While deploying a Silverlight application on IIS today, I learned several new things. Let me express my observations; This post is going to describe the security settings for WCF service in web.config. To start, I assume that you are using either Windows or Forms authentication and denying all the anonymous users as described in a previous post.
First, make sure to remove the mexHttpBinding endpoint as this requires you to enable anonymous access to the website in IIS. The mexHttpBinding endpoint will look something like:
<endpoint address="mex" binding="mexHttpBinding" contract="IMetadataExchange"/>
Typically, in your application, you will also be using some custom basicHttpBinding configuration for your WCF service endpoint, like this one:
<endpoint address="" binding="basicHttpBinding"

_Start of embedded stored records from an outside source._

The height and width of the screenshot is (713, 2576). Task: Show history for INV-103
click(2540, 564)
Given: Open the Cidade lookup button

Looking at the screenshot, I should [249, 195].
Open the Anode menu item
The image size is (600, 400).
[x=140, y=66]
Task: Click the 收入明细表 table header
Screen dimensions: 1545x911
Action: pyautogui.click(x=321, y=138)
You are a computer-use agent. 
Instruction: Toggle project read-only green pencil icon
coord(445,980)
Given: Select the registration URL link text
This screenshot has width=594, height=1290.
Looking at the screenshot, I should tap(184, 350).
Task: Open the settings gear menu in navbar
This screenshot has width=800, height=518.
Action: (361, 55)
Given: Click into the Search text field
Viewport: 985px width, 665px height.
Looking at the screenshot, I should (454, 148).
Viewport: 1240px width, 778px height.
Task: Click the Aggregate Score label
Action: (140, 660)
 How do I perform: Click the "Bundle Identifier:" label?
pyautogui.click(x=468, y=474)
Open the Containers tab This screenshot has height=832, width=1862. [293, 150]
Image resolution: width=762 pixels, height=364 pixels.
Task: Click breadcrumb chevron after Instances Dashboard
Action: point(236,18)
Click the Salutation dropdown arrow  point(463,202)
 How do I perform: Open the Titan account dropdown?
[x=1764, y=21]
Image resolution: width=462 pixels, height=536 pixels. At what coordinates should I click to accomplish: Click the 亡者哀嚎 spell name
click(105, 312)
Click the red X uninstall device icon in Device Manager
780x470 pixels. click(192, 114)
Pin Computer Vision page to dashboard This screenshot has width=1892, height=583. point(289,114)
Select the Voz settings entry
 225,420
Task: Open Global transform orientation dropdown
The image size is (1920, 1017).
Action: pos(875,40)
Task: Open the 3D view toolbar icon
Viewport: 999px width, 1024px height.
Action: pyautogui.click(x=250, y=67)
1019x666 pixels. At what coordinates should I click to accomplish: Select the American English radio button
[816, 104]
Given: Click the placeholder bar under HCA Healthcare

contract="SilverlightApplication.Web.WCFService"
bindingConfiguration="myCustomBasicHttpBinding" />
Using a custom binding allows you to configure buffers and quotas as described in this post. The definition of this custom binding will look something like:
<bindings>
<basicHttpBinding>
<binding name="myCustomBasicHttpBinding">
<security mode="TransportCredentialOnly">
<transport clientCredentialType="None"/>
</security>
</binding>
</basicHttpBinding>
</bindings>
The <transport clientCredentialType=”None”/> is the main point of interest here. If you are using Forms Authentication, you need to allow anonymous access through IIS and set the clientCredentialType to None. If you want to run your application under Windows Authentication, you should use clientCredentialType="xxxx" where xxxx is the corresponding IIS authentication type. So, to work with Integrated Windows/Basic/Digest/NTLM Authentication, the xxxx should be replaced by Windows/Basic/Digest/Ntlm respectively. This way, the WCF service can work without any problems.